- _Stored records_:

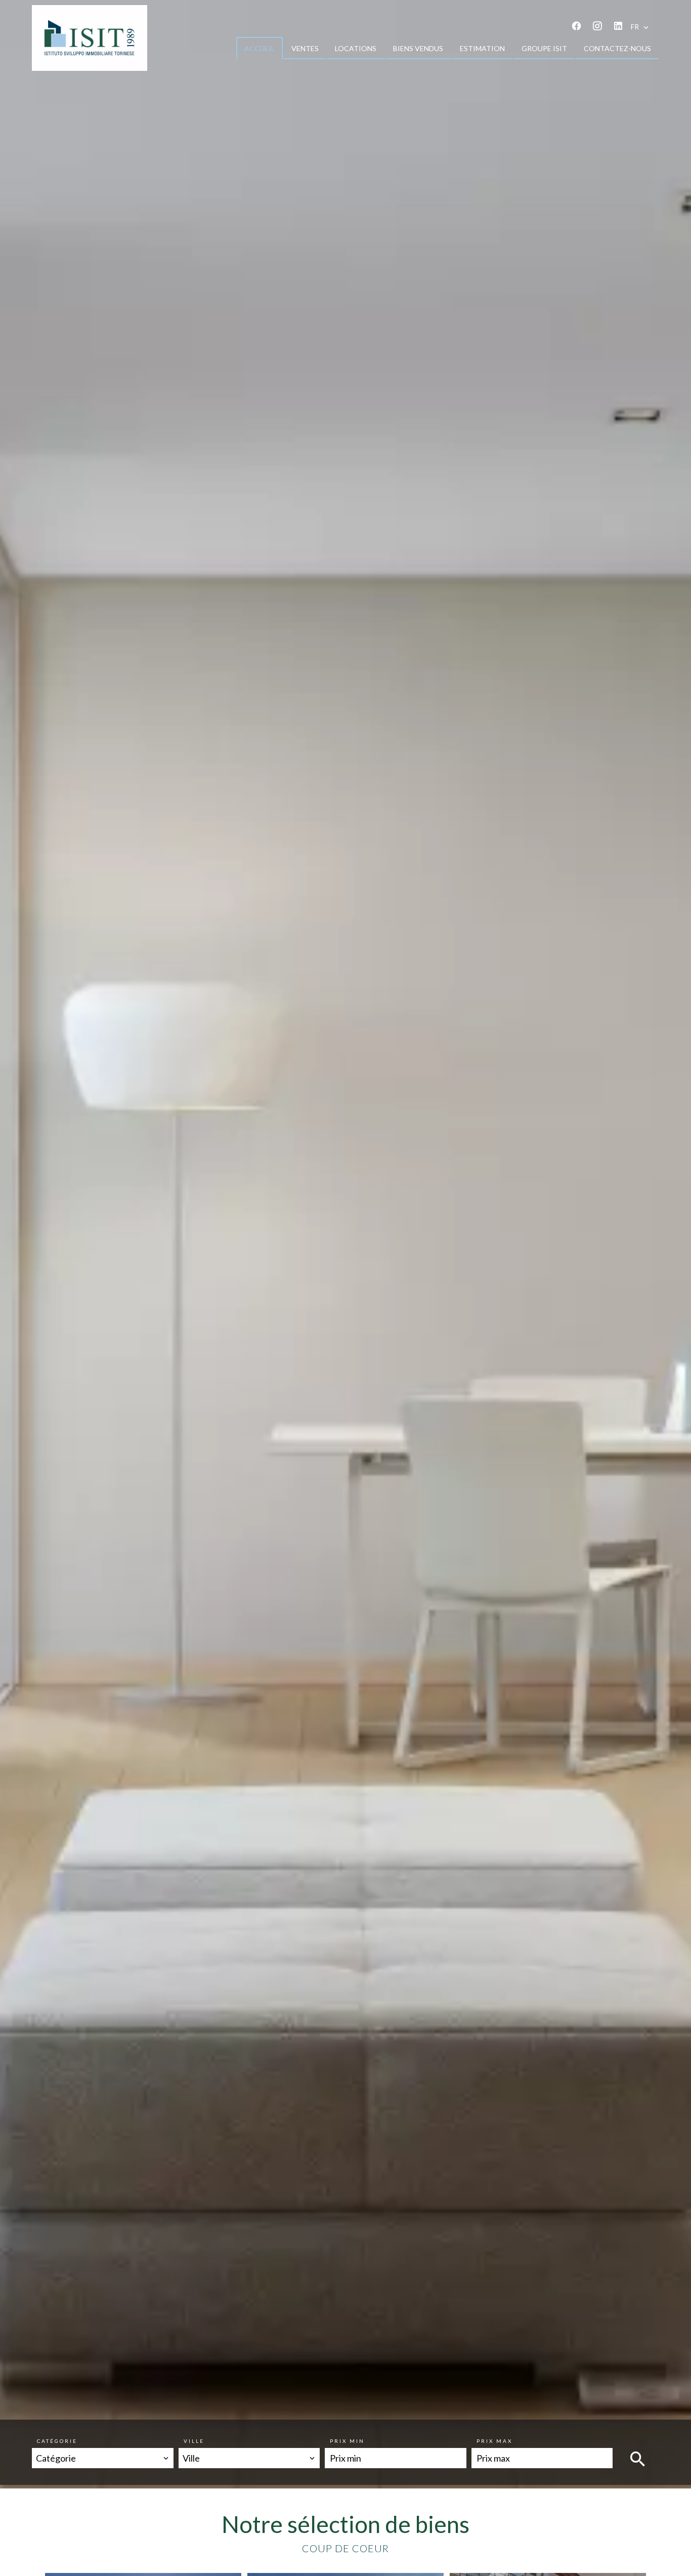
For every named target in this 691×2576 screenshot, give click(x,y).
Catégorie (57, 2441)
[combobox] (103, 2458)
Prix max (494, 2441)
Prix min (347, 2441)
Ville (194, 2441)
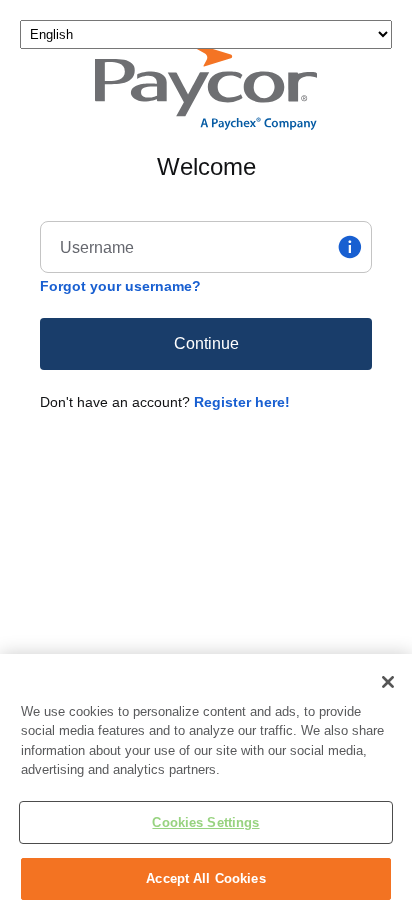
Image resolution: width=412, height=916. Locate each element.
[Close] (388, 682)
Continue (206, 343)
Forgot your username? (120, 286)
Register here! (242, 402)
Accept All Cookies (205, 878)
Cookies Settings (205, 822)
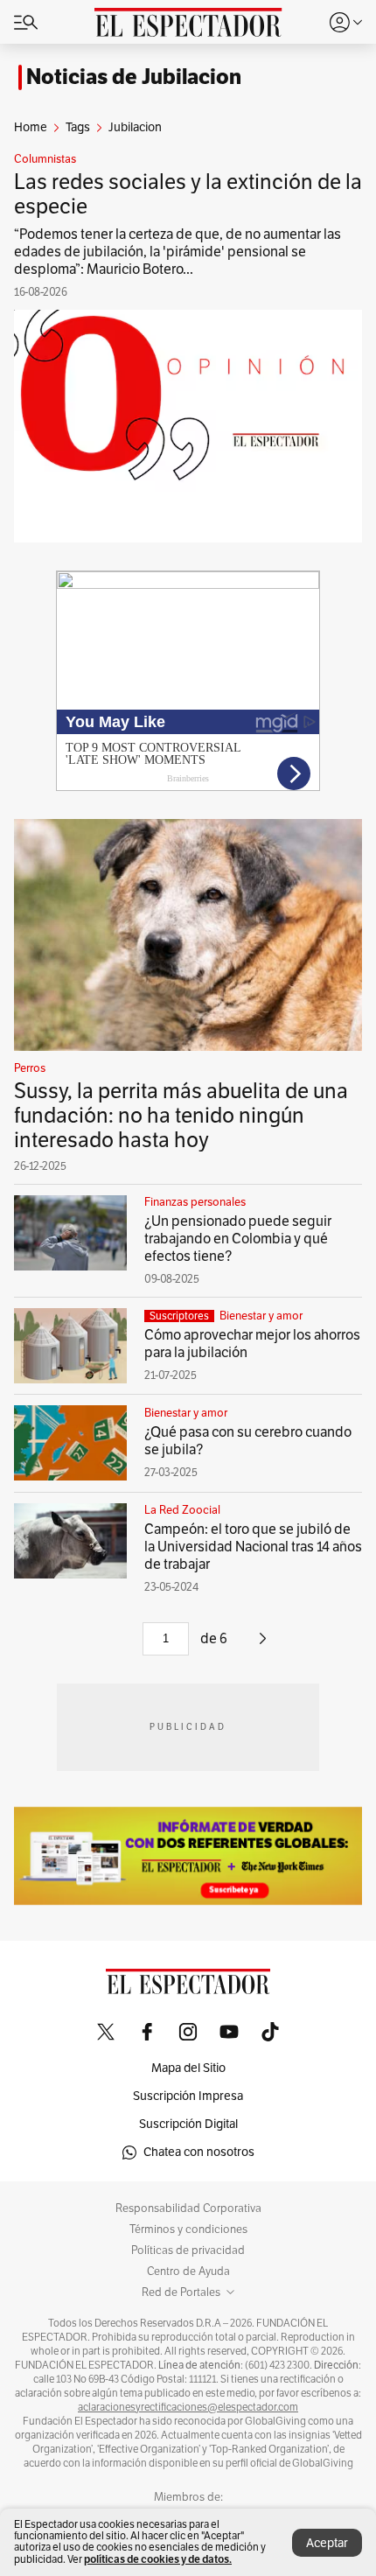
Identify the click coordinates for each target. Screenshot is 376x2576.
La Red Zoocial (182, 1510)
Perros (29, 1068)
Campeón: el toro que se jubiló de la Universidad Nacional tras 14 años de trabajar (253, 1547)
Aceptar (327, 2543)
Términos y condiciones (188, 2229)
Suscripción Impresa (188, 2096)
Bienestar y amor (261, 1316)
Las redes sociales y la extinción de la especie (188, 194)
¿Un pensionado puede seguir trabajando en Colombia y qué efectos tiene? (237, 1239)
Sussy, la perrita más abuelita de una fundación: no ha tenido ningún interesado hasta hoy (181, 1115)
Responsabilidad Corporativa (188, 2208)
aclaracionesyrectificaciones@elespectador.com (188, 2407)
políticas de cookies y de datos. (158, 2559)
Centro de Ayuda (188, 2271)
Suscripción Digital (188, 2124)
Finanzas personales (195, 1202)
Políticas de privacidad (188, 2250)
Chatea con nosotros (198, 2152)
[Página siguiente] (263, 1645)
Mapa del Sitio (188, 2068)
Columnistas (45, 159)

- _PROBLEM DETAILS_: Print exactly the lines above, between the one holding "Campeón: el toro" and the one holding "Las redes sociales", inclusive, and nothing besides.

- _REPLY_:
Campeón: el toro que se jubiló de la Universidad Nacional tras 14 años de trabajar (253, 1547)
Aceptar (327, 2543)
Términos y condiciones (188, 2229)
Suscripción Impresa (188, 2096)
Bienestar y amor (261, 1316)
Las redes sociales y la extinción de la especie (188, 194)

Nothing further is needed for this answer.